Die Bildunterschrift in der Ausstellung erklärt, dass diese Losung dem deutschen Historiker Heinrich von Treitschke zugeschrieben wird und diese von der NSDAP aufgegriffen und verbreitet wurde. Das Foto beweist, wie populär der Spruch des glühenden Antisemiten war. Beiläufig sei daran erinnert, wie lange die Berliner am Namen der Treitschke-Straße in Steglitz festgehalten haben. Und noch steht die konkrete Umbenennung aus.

Die Existenz des Hobbyfotos in der Ausstellung wirft Fragen auf. Denn was haben die Männer nach dem Krieg ihren Kindern und Enkeln beim Blättern durchs Familien-Fotoalbum erzählt?
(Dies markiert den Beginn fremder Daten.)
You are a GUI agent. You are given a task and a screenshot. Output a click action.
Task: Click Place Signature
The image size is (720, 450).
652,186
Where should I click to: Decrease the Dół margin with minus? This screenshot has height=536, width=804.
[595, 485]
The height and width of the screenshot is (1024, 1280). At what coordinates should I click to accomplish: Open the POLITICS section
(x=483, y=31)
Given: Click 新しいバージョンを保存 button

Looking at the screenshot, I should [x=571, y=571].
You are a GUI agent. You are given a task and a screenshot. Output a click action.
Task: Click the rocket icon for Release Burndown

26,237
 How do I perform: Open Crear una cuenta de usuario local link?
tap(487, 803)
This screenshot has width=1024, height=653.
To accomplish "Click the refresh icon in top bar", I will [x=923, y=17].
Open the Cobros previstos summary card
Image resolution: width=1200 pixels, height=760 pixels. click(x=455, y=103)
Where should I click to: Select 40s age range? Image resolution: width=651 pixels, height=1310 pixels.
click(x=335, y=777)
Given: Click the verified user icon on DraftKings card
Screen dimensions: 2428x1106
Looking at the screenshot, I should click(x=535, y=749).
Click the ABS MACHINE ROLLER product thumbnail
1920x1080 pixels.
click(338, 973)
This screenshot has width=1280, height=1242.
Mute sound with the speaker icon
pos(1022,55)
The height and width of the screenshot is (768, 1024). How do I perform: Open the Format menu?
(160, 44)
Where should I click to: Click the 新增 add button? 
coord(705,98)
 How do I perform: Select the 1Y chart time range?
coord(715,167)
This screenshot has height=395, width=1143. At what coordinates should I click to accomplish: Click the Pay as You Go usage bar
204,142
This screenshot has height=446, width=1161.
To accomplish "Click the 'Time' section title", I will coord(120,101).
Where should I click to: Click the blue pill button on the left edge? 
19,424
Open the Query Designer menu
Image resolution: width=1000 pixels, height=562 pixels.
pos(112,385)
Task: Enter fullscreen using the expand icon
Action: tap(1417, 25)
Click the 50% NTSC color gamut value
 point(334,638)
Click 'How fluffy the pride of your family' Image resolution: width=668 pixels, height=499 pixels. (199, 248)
Haben sie sich von der Losung distanziert oder ihren Judenhass klammheimlich bestätigt? Man ahnt, wie viele deutsche Hobbyfotografen ihre Bilder zum Holocaust weitergegeben haben. Ein Zeitgenosse wird in der Ausstellung zitiert. „Und ich sagte mir wieder einmal, dass die Hitlerei vielleicht doch tiefer und fester im Volke verwurzelt und der deutschen Natur entspricht, als ich wahrhaben möchten“, schrieb Victor Klemperer am 17. Juli 1937 in sein Tagebuch. Für die Ausstellung wurden Fotografien, Filme und Kameras aus Archiven und Museen in den USA, Europa und Israel zusammengetragen.

Museum für Fotografie, Jebensstr. 2, Charlottenburg. Bis zum 20.8.